Chiong’s start was scratchy, at best, but after an embarrassing fall on international day and two months on the sidelines, she returned with a vengeance – notching 37 winners, including a memorable four-timer, both record returns for a female rider.
The 23-year-old not only took out the newly minted Tony Cruz Award for leading local rider, she usurped Moreira as most popular jockey as a push on social media for the feel-good story created a late surge in voting.
Fellow locals Derek Leung Ka-chun and Keith Yeung Ming-lun pushed Chiong with solid seasons of their own, while Matthew Chadwick had a frustrating run after missing more than half the season through injury.

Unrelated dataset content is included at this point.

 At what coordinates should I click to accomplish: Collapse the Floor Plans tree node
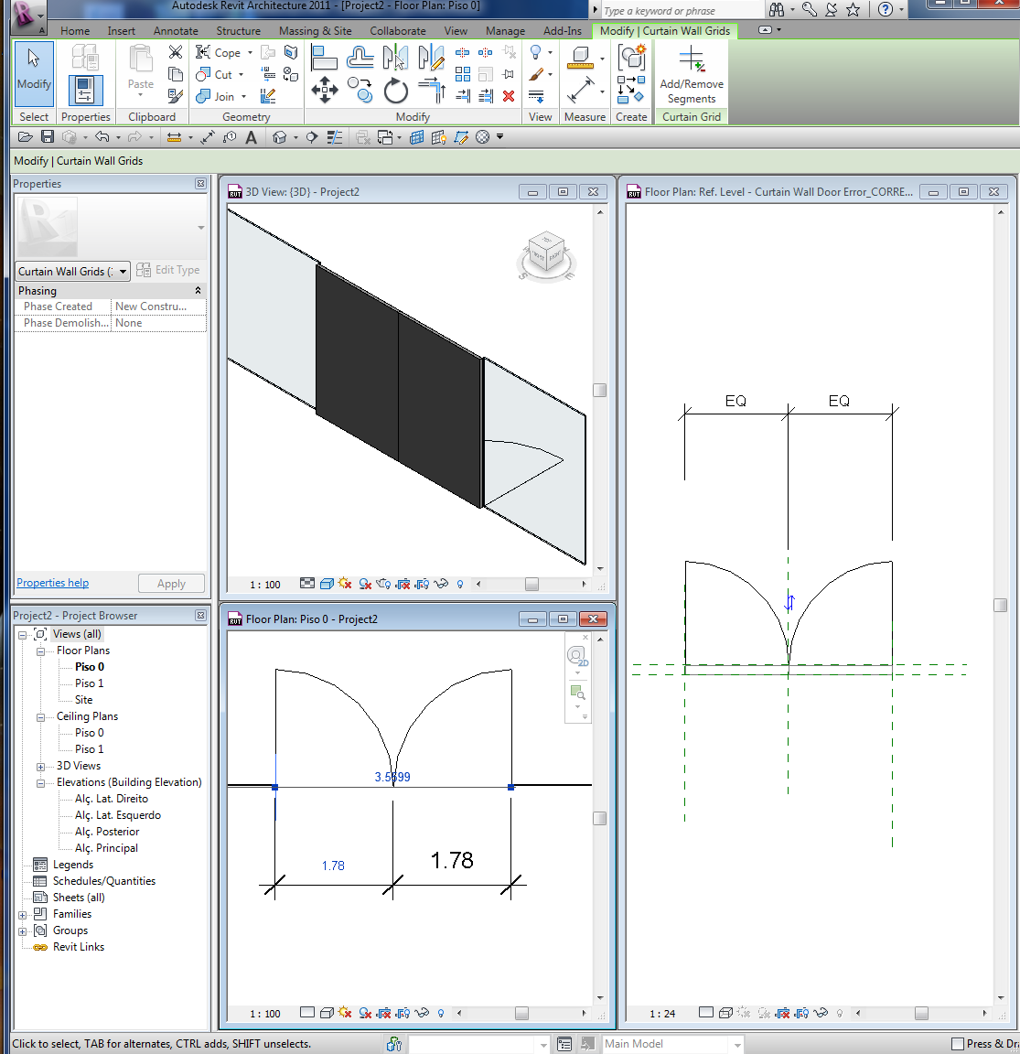tap(40, 651)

In total, 40 different jockeys rode winners, including visitors for internationals. A remarkable 66 rode in races, but the key was the amount of fresh faces introduced for short-term stints.
In fact, during the winter, each race looked a leg of an international invitational jockeys series.

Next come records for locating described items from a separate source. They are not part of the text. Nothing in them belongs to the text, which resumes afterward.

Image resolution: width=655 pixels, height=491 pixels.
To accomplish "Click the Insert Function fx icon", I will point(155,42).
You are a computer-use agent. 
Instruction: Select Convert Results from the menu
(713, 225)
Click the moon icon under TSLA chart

Chad Schofield debuted this season and was great when he was on the track, as a raft of suspensions limited his output, but it was the arrival of Britain’s two top jockeys from 2015, Silvestre de Sousa and Ryan Moore, that helped warm up the winter.
Lightweight, fast and tactically astute, it was De Sousa’s vigour that was a hit with locals – the Brazilian seemed to relish the lack of whip restrictions as he strong-armed his way to 16 wins, with Moore matching that number as he again proved his class.

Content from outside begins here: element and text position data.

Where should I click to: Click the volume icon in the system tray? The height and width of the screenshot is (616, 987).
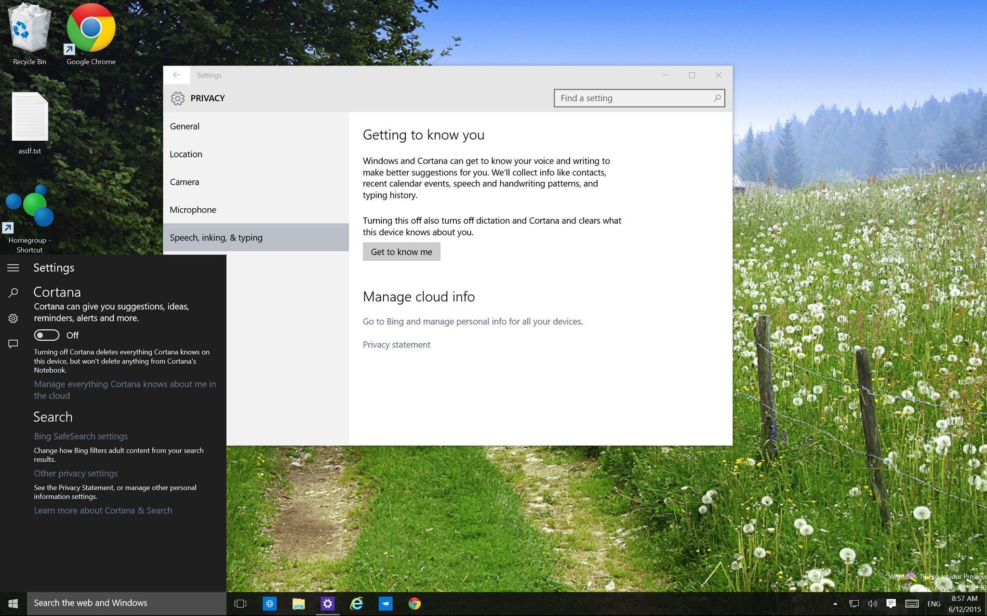(872, 603)
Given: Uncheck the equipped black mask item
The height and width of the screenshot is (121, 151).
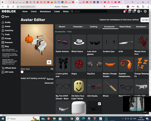Looking at the screenshot, I should tap(99, 104).
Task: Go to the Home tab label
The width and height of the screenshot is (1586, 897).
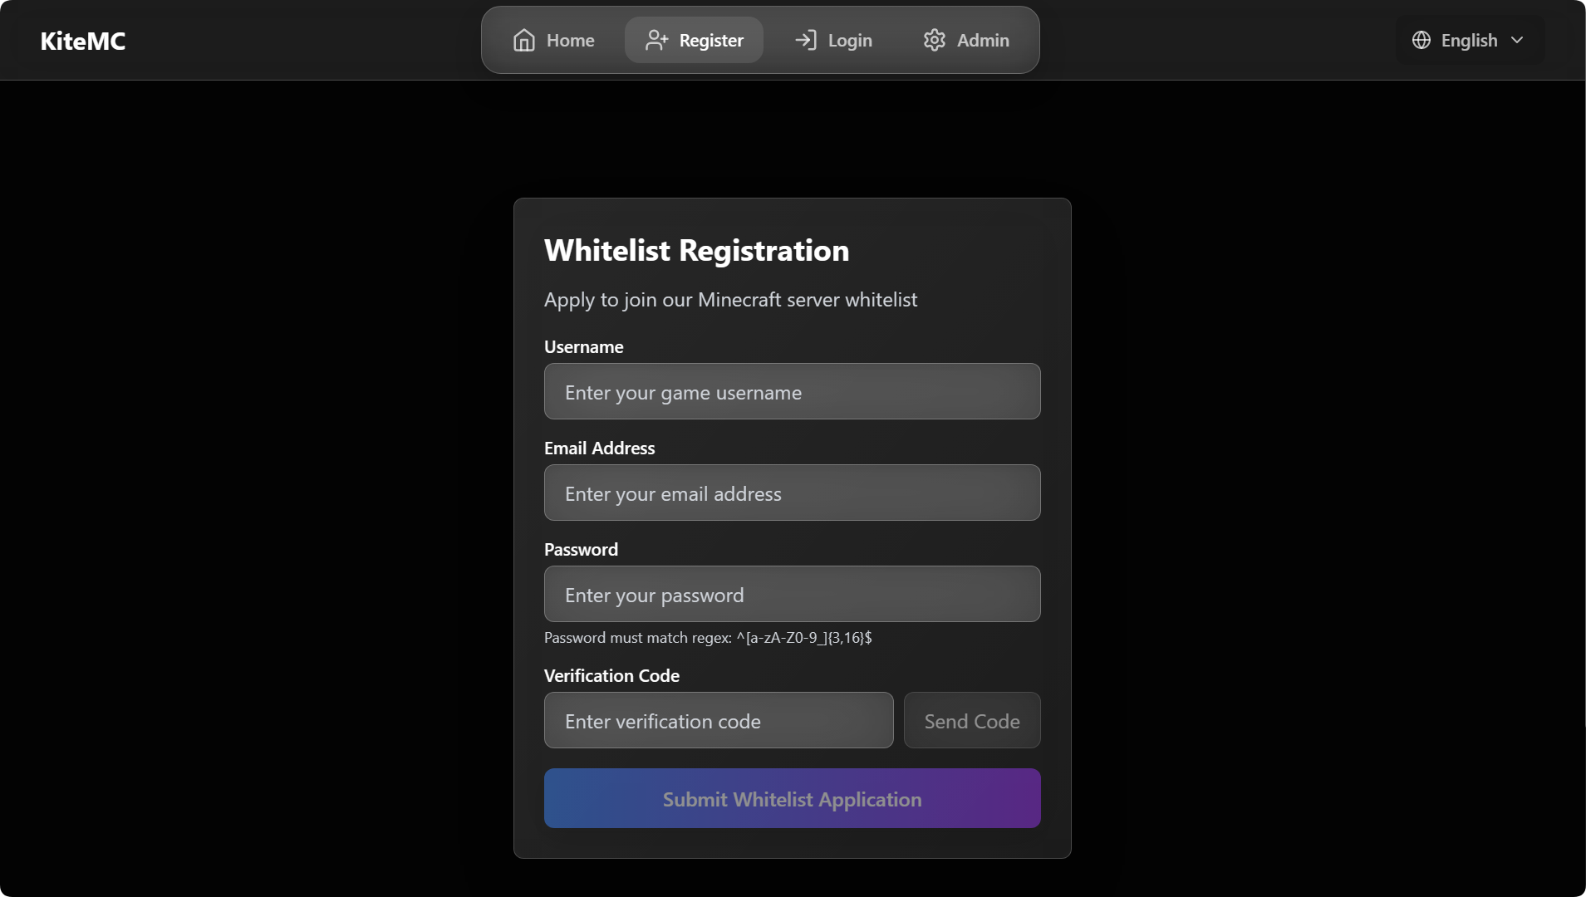Action: (570, 40)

WATCH: World's best jockey Ryan Moore triumphs on Sun Jewellery to give trainer John Size his first Hong Kong Classic Mile victory
There were mixed results for other visitors, though – French-based duo Vincent Cheminaud and Gregory Benoist did enough to suggest they could be back, while others struggled for opportunities in a crowded jockeys’ room.
Given Moreira’s dominance and Chiong’s popularity – in the end she was regularly attracting nearly as many rides as the Magic Man – it was surprising that many somehow maintained their place in the pecking order.
Runner-up Purton’s numbers were down, but suspensions slowed him early on, while Karis Teetan, Brett Prebble and Neil Callan all held ground.
The decline came from 13-time champion Douglas Whyte with what he admitted was his worst season in Hong Kong with 36 wins. The veteran was regularly the target of jeers in the Sha Tin parade ring as he struggled, but late in the season even he seemed to be finding his groove again.
If there was a hole to pick in Moreira’s season it might have been his ride selection – he “chose wrong” on a few occasions, including giving up the ride on Werther and leaving visitor Hugh Bowman to complete fly-in, fly-out big-race missions on the subsequent Horse of the Year – the Australian part of a growing trend towards Group One pinch hitters.
Change is again in the air for next season – Gerald Mosse used a stable jockey agreement to ride this season, but might struggle to gain a return, while Jacky Tong Chi-kit bid farewell after 14 seasons. Australian Sam Clipperton is the fresh face on the scene, along with new 10-pound apprentice Dylan Mo Hin-tung.